Toronto-based artist and illustrator Eryn Lougheed entered her bachelor’s course in Design at OCAD University creating black and white drawings rendered in neat, restrained penwork and uniform, disciplined lines. Having been encouraged throughout her studies by her fellow students and her tutors to experiment artistically and embrace her tendency towards what she calls a “wonky” aesthetic, Eryn has since turned her practice towards making vibrant, fluid paintings.
Far from the monochromes of her early illustrations, Eryn’s current work employs a palette of fantastical, exaggerated colours and patterns to compose scenes that draw on the mythic and magical. A yellow lion sprawls across the canvas, the green tentacles of its mane twisting and intertwining; the cross-section of a house is woven like a folkloric painted tapestry; witchy women melt into one another around a table of food, a golden-haired figure is exulted in a ceremony attended by multicoloured peacocks; an old woman with a handful of stones dreams beneath a starry quilt; and a shamanistic lion tamer with swirling black hair levitates a lion while its cubs chase yards of squiggly red thread.
There is an otherworldly, dreamlike quality to Eryn’s works, which immerse the viewer in captivating narratives of an imagined world. For Eryn, being open to following her creative instinct when it comes to conjuring up her painted visions has been an ongoing process made possible by her participation in the collaborative community of her course and of Toronto more generally. Being supported and challenged by her friends and fellow artists has, she says, “taught me how important community is to art-making”.
It’s Nice That: Why did you decide to study illustration?
Eryn Lougheed: A lot of the artists I admired were illustrators, and the illustration programme at OCAD appealed to me due to its structure, the abundance of both technical and conceptual skill-building, plus the great faculty and alumni.
“I started embracing and honing my wonky inclinations”
INT: What was the most unexpected thing to come out of your studies?

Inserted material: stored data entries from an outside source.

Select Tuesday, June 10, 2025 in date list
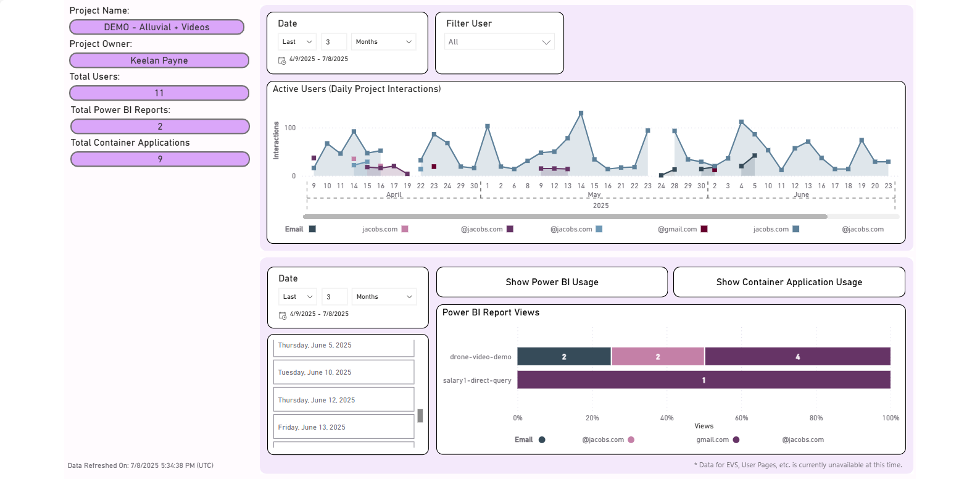The image size is (980, 479). (343, 372)
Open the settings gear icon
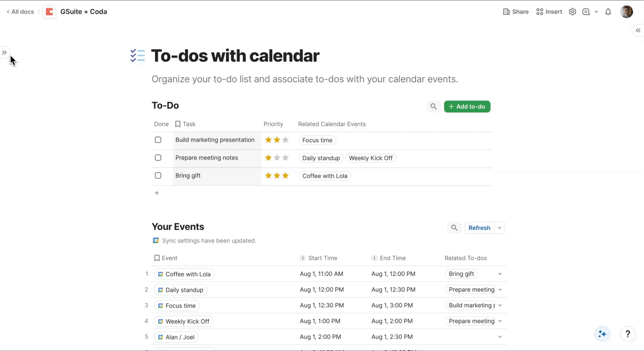This screenshot has width=644, height=351. pyautogui.click(x=573, y=12)
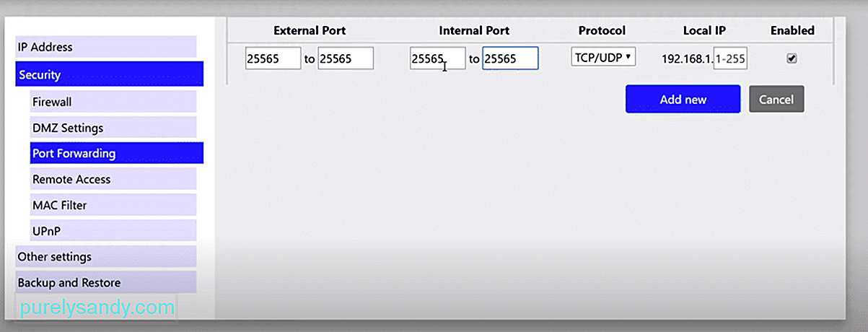Enable the port forwarding rule checkbox
The width and height of the screenshot is (868, 332).
pos(792,58)
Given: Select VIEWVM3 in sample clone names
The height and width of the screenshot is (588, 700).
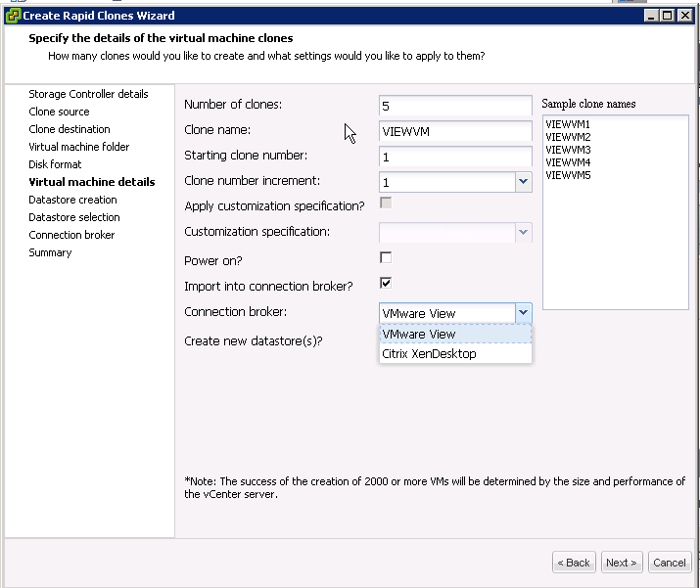Looking at the screenshot, I should (567, 150).
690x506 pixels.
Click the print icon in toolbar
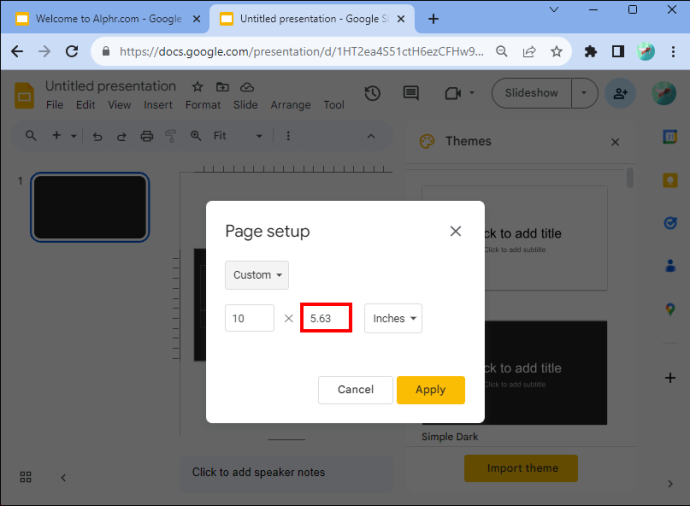147,136
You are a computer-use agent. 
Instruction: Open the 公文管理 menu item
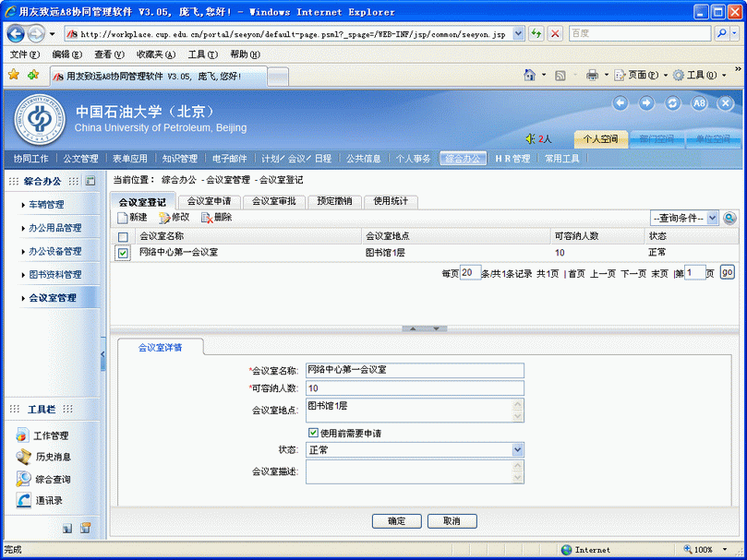pos(80,159)
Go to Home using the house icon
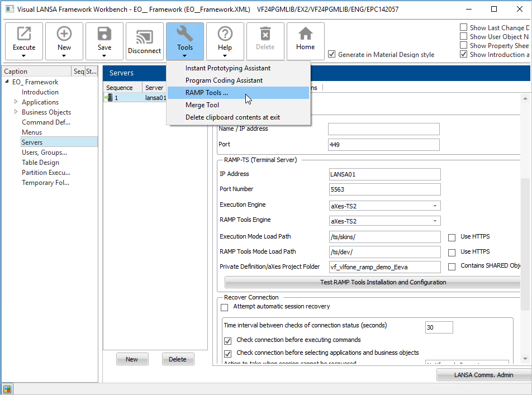The width and height of the screenshot is (532, 395). coord(305,34)
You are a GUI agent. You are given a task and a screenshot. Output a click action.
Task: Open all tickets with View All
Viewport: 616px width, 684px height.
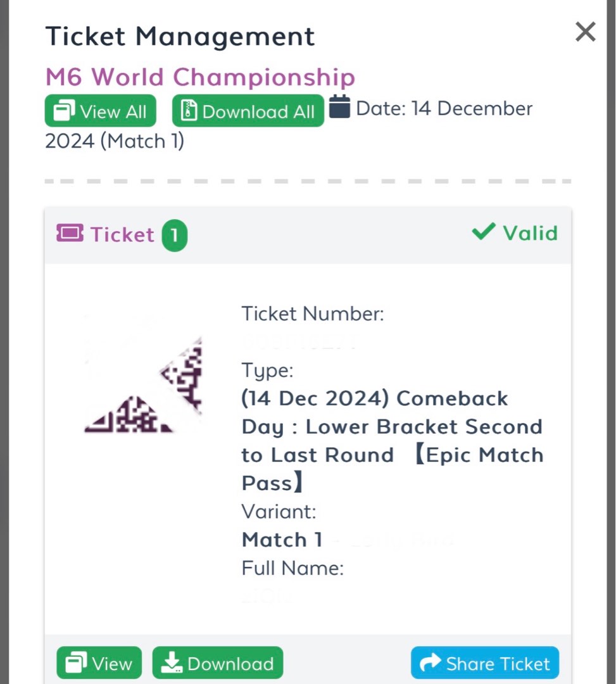pyautogui.click(x=99, y=110)
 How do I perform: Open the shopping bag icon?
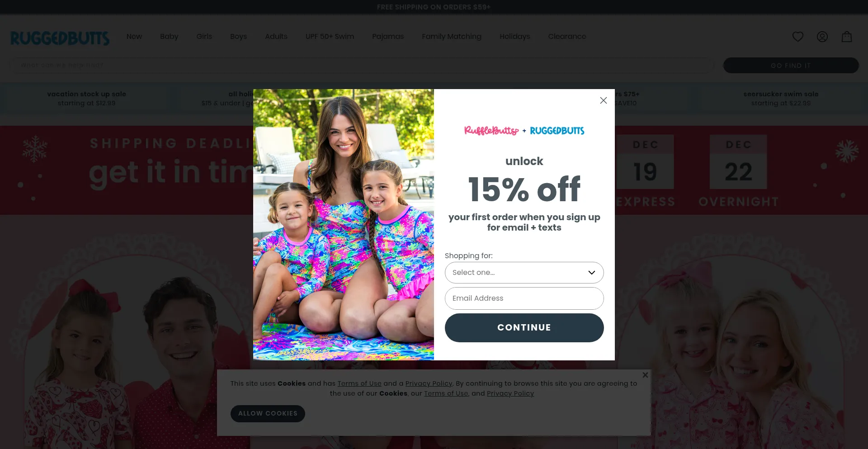click(x=847, y=37)
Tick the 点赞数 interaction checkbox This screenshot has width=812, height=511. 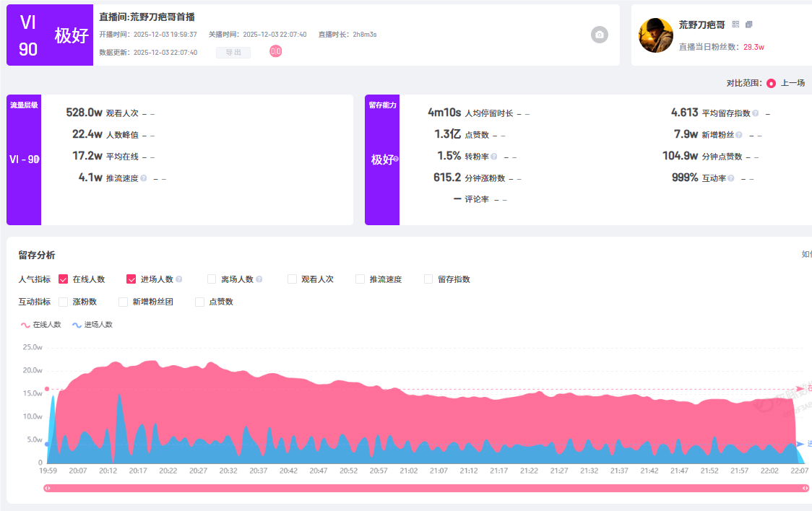(200, 302)
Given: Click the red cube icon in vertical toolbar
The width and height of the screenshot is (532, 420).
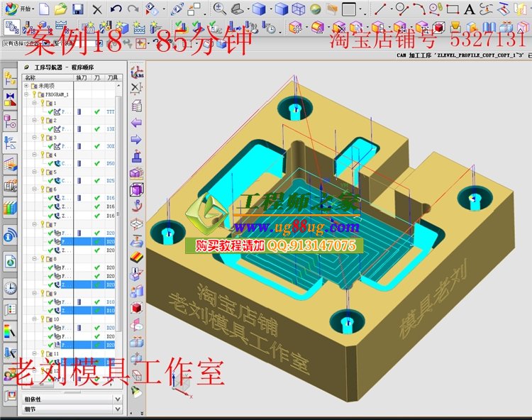Looking at the screenshot, I should [136, 309].
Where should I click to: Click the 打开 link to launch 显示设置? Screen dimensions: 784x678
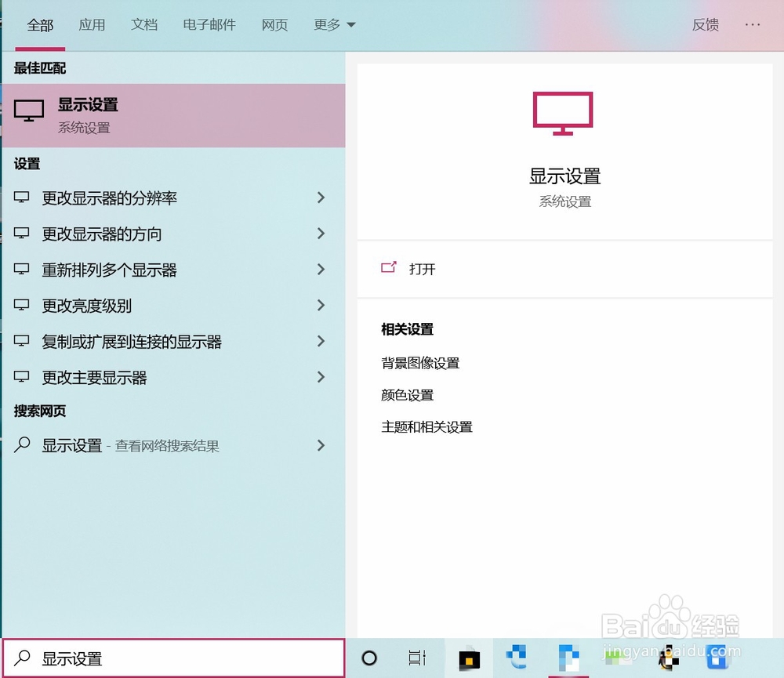423,269
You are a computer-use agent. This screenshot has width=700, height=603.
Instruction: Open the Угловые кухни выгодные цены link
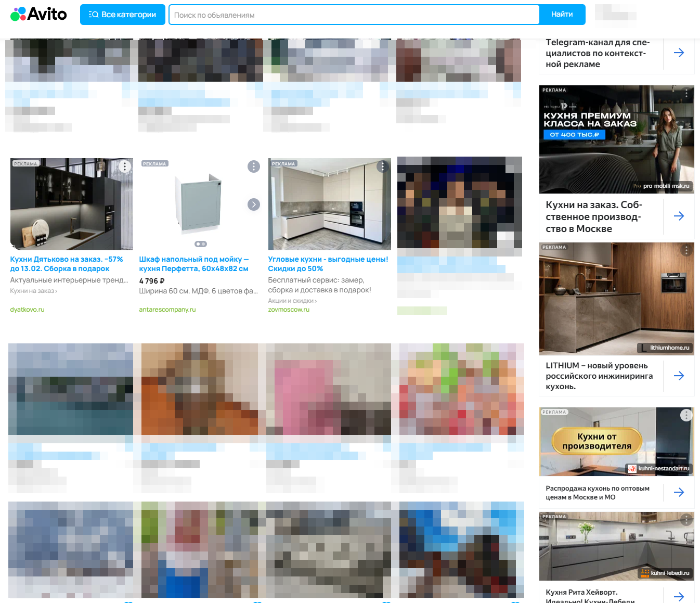tap(328, 264)
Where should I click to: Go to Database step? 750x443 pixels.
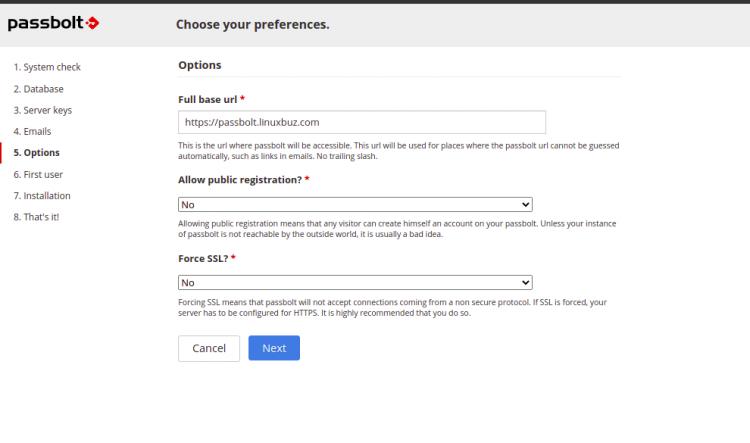pos(40,89)
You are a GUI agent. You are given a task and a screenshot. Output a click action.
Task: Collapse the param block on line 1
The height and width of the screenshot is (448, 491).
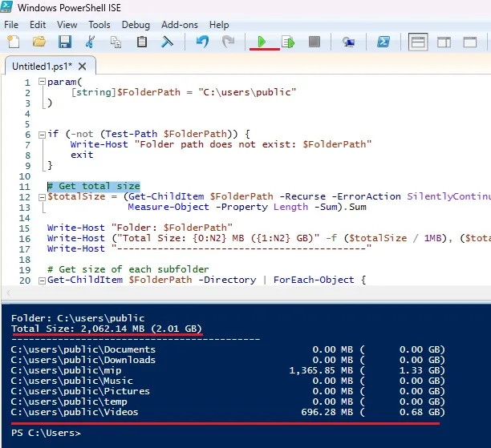(x=42, y=83)
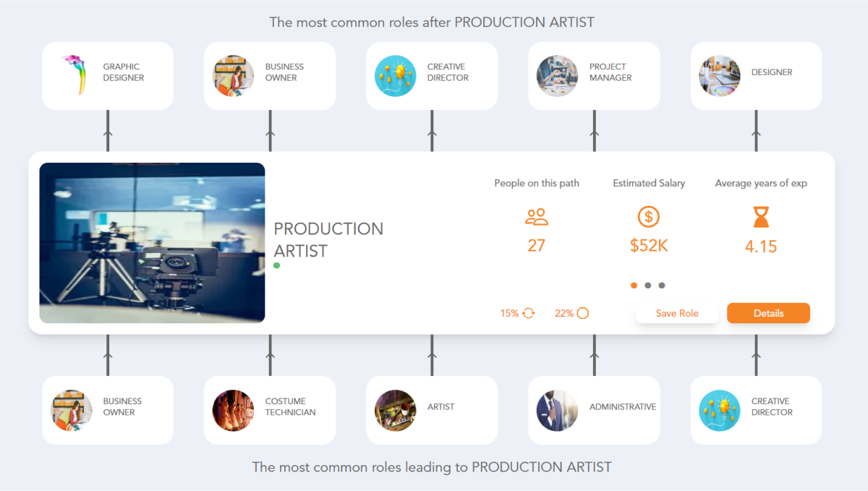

EL: I went into first year making black and white pen drawings, and came out with a thesis of colourful paintings. There were a lot of moments of discovery which led to new avenues. I think I spent a lot of the early years fighting my instincts and my natural way of drawing, which obviously led to a lot of frustration! Sometime in the middle I started embracing and honing my wonky inclinations, and that gave me more comfort and joy in the process of making things.
INT: Who is someone who has helped guide you in your creative journey?
EL: I feel that I was at OCAD at the right time, because my experience was so shaped by my classmates! I feel so fortunate to be part of the supportive and collaborative illustration and art communities in Toronto. I was particularly lucky to cross paths with my dear friends and collaborators Lily Snowden-Fine, Adam de Souza, Mary Kirkpatrick and Sarah Mason. They are all so uniquely brilliant, and I’ve learned a lot from working with and around them!
Their friendship has taught me how important community is to art-making. It can feel like an isolating process at times, and it’s so valuable to have trusted friends to be excited, dedicated, vulnerable and curious with, and to encourage and challenge one another. I was also very fortunate to learn from my thesis instructor Jon Todd, whose enthusiasm, guidance, and criticism helped me feel confident, open and free in my practice.
“Friendship has taught me how important community is to art-making”
INT: Which pieces of work are you most proud of and why?
EL: In the fall of October 2018, Lily, Adam, Mary and I had a group show, House Guests, at Ignite Gallery here in Toronto. The collaborative process of creating an installation for our work to coexist and designing an immersive experience for the viewers was challenging and rewarding – I’m proud of what we created!
INT: How do you see your work and practice developing, and what are your main aspirations?
EL: I’m eager to learn some new skills and experiment with different mediums! There’s so much I want to do, and I am open to everything – I love that illustration can be a million things. I want to make work that is lighthearted and sincere, wonky and graceful. I want to always consider what my role is an artist and how I can use that to foster community and collaboration!